> To do: Please retype the listing below in full, keeping every line and character unchanged.

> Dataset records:
=== Section Start ===

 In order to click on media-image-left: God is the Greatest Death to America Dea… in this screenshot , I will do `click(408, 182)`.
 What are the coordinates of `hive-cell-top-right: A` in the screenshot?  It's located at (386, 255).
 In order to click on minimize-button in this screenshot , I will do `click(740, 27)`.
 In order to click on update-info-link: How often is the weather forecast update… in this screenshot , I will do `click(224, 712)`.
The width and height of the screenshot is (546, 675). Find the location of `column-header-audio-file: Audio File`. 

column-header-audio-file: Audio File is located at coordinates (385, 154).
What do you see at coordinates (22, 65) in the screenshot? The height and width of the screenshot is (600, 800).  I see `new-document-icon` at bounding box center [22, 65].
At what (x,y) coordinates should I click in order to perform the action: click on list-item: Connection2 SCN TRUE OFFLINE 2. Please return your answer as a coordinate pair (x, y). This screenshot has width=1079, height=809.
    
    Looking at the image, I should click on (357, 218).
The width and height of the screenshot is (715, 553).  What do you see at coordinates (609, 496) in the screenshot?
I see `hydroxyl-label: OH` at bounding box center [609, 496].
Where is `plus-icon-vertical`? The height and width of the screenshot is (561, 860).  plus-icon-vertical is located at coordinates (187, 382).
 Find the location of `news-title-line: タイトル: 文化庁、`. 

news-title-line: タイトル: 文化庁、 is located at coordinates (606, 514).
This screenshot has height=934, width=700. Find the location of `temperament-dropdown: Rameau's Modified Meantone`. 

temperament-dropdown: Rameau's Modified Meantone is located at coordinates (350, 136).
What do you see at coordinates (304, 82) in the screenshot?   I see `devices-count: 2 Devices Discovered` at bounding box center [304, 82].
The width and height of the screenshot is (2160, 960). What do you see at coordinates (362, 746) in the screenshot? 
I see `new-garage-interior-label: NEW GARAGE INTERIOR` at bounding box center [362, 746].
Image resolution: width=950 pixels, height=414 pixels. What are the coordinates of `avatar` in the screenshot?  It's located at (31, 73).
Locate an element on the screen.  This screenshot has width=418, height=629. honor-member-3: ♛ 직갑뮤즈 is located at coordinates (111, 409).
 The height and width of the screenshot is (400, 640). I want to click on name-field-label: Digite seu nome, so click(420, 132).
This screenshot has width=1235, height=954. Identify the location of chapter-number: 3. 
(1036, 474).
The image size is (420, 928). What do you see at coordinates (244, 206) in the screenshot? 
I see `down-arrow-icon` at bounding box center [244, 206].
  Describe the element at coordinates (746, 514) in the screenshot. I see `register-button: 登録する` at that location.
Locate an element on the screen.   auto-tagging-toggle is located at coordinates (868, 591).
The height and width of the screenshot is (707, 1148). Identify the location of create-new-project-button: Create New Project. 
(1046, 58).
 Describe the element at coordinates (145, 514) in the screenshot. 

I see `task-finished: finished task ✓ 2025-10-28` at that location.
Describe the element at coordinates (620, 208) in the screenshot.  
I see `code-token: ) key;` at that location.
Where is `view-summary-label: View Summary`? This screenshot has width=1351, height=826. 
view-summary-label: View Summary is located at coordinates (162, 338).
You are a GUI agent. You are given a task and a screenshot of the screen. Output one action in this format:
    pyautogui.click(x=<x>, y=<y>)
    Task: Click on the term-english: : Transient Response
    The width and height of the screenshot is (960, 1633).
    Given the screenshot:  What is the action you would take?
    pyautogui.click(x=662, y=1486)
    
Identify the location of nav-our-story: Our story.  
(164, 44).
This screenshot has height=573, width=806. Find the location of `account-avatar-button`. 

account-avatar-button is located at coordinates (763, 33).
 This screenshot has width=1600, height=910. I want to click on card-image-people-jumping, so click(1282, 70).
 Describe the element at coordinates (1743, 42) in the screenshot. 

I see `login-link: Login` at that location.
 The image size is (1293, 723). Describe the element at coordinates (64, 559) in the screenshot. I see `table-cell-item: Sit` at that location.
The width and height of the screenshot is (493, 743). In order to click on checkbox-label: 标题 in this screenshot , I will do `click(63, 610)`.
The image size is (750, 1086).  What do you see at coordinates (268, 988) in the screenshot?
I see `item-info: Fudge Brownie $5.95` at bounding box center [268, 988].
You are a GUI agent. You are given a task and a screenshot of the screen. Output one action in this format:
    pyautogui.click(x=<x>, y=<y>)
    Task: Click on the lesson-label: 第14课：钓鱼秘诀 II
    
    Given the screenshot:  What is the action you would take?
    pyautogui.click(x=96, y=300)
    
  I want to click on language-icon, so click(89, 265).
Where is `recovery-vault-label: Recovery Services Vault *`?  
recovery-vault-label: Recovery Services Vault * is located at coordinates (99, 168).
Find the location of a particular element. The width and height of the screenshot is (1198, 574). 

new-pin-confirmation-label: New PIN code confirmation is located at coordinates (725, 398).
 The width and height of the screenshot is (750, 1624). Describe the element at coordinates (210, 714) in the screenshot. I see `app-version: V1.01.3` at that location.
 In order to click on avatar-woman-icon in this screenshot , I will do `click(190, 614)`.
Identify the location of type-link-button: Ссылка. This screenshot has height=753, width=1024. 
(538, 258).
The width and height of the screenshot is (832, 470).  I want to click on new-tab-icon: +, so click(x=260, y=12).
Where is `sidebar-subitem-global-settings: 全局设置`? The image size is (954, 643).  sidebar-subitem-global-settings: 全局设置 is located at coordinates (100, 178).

=== Section End ===

> Output for this task:
 In order to click on media-image-left: God is the Greatest Death to America Dea… in this screenshot , I will do `click(408, 182)`.
 What are the coordinates of `hive-cell-top-right: A` in the screenshot?  It's located at (386, 255).
 In order to click on minimize-button in this screenshot , I will do `click(740, 27)`.
 In order to click on update-info-link: How often is the weather forecast update… in this screenshot , I will do `click(224, 712)`.
The width and height of the screenshot is (546, 675). Find the location of `column-header-audio-file: Audio File`. 

column-header-audio-file: Audio File is located at coordinates (385, 154).
What do you see at coordinates (22, 65) in the screenshot? The height and width of the screenshot is (600, 800).  I see `new-document-icon` at bounding box center [22, 65].
At what (x,y) coordinates should I click in order to perform the action: click on list-item: Connection2 SCN TRUE OFFLINE 2. Please return your answer as a coordinate pair (x, y). This screenshot has width=1079, height=809.
    
    Looking at the image, I should click on (357, 218).
The width and height of the screenshot is (715, 553).  What do you see at coordinates (609, 496) in the screenshot?
I see `hydroxyl-label: OH` at bounding box center [609, 496].
Where is `plus-icon-vertical`? The height and width of the screenshot is (561, 860).  plus-icon-vertical is located at coordinates (187, 382).
 Find the location of `news-title-line: タイトル: 文化庁、`. 

news-title-line: タイトル: 文化庁、 is located at coordinates (606, 514).
This screenshot has height=934, width=700. Find the location of `temperament-dropdown: Rameau's Modified Meantone`. 

temperament-dropdown: Rameau's Modified Meantone is located at coordinates (350, 136).
What do you see at coordinates (304, 82) in the screenshot?   I see `devices-count: 2 Devices Discovered` at bounding box center [304, 82].
The width and height of the screenshot is (2160, 960). What do you see at coordinates (362, 746) in the screenshot? 
I see `new-garage-interior-label: NEW GARAGE INTERIOR` at bounding box center [362, 746].
Image resolution: width=950 pixels, height=414 pixels. What are the coordinates of `avatar` in the screenshot?  It's located at (31, 73).
Locate an element on the screen.  This screenshot has width=418, height=629. honor-member-3: ♛ 직갑뮤즈 is located at coordinates (111, 409).
 The height and width of the screenshot is (400, 640). I want to click on name-field-label: Digite seu nome, so click(420, 132).
This screenshot has width=1235, height=954. Identify the location of chapter-number: 3. 
(1036, 474).
The image size is (420, 928). What do you see at coordinates (244, 206) in the screenshot? 
I see `down-arrow-icon` at bounding box center [244, 206].
  Describe the element at coordinates (746, 514) in the screenshot. I see `register-button: 登録する` at that location.
Locate an element on the screen.   auto-tagging-toggle is located at coordinates (868, 591).
The height and width of the screenshot is (707, 1148). Identify the location of create-new-project-button: Create New Project. 
(1046, 58).
 Describe the element at coordinates (145, 514) in the screenshot. 

I see `task-finished: finished task ✓ 2025-10-28` at that location.
Describe the element at coordinates (620, 208) in the screenshot.  
I see `code-token: ) key;` at that location.
Where is `view-summary-label: View Summary`? This screenshot has width=1351, height=826. 
view-summary-label: View Summary is located at coordinates (162, 338).
You are a GUI agent. You are given a task and a screenshot of the screen. Output one action in this format:
    pyautogui.click(x=<x>, y=<y>)
    Task: Click on the term-english: : Transient Response
    The width and height of the screenshot is (960, 1633).
    Given the screenshot:  What is the action you would take?
    pyautogui.click(x=662, y=1486)
    
Identify the location of nav-our-story: Our story.  
(164, 44).
This screenshot has height=573, width=806. Find the location of `account-avatar-button`. 

account-avatar-button is located at coordinates (763, 33).
 This screenshot has width=1600, height=910. I want to click on card-image-people-jumping, so click(1282, 70).
 Describe the element at coordinates (1743, 42) in the screenshot. 

I see `login-link: Login` at that location.
 The image size is (1293, 723). Describe the element at coordinates (64, 559) in the screenshot. I see `table-cell-item: Sit` at that location.
The width and height of the screenshot is (493, 743). In order to click on checkbox-label: 标题 in this screenshot , I will do `click(63, 610)`.
The image size is (750, 1086).  What do you see at coordinates (268, 988) in the screenshot?
I see `item-info: Fudge Brownie $5.95` at bounding box center [268, 988].
You are a GUI agent. You are given a task and a screenshot of the screen. Output one action in this format:
    pyautogui.click(x=<x>, y=<y>)
    Task: Click on the lesson-label: 第14课：钓鱼秘诀 II
    
    Given the screenshot:  What is the action you would take?
    pyautogui.click(x=96, y=300)
    
  I want to click on language-icon, so click(89, 265).
Where is `recovery-vault-label: Recovery Services Vault *`?  
recovery-vault-label: Recovery Services Vault * is located at coordinates (99, 168).
Find the location of a particular element. The width and height of the screenshot is (1198, 574). 

new-pin-confirmation-label: New PIN code confirmation is located at coordinates (725, 398).
 The width and height of the screenshot is (750, 1624). Describe the element at coordinates (210, 714) in the screenshot. I see `app-version: V1.01.3` at that location.
 In order to click on avatar-woman-icon in this screenshot , I will do `click(190, 614)`.
Identify the location of type-link-button: Ссылка. This screenshot has height=753, width=1024. 
(538, 258).
The width and height of the screenshot is (832, 470).  I want to click on new-tab-icon: +, so click(x=260, y=12).
Where is `sidebar-subitem-global-settings: 全局设置`? The image size is (954, 643).  sidebar-subitem-global-settings: 全局设置 is located at coordinates (100, 178).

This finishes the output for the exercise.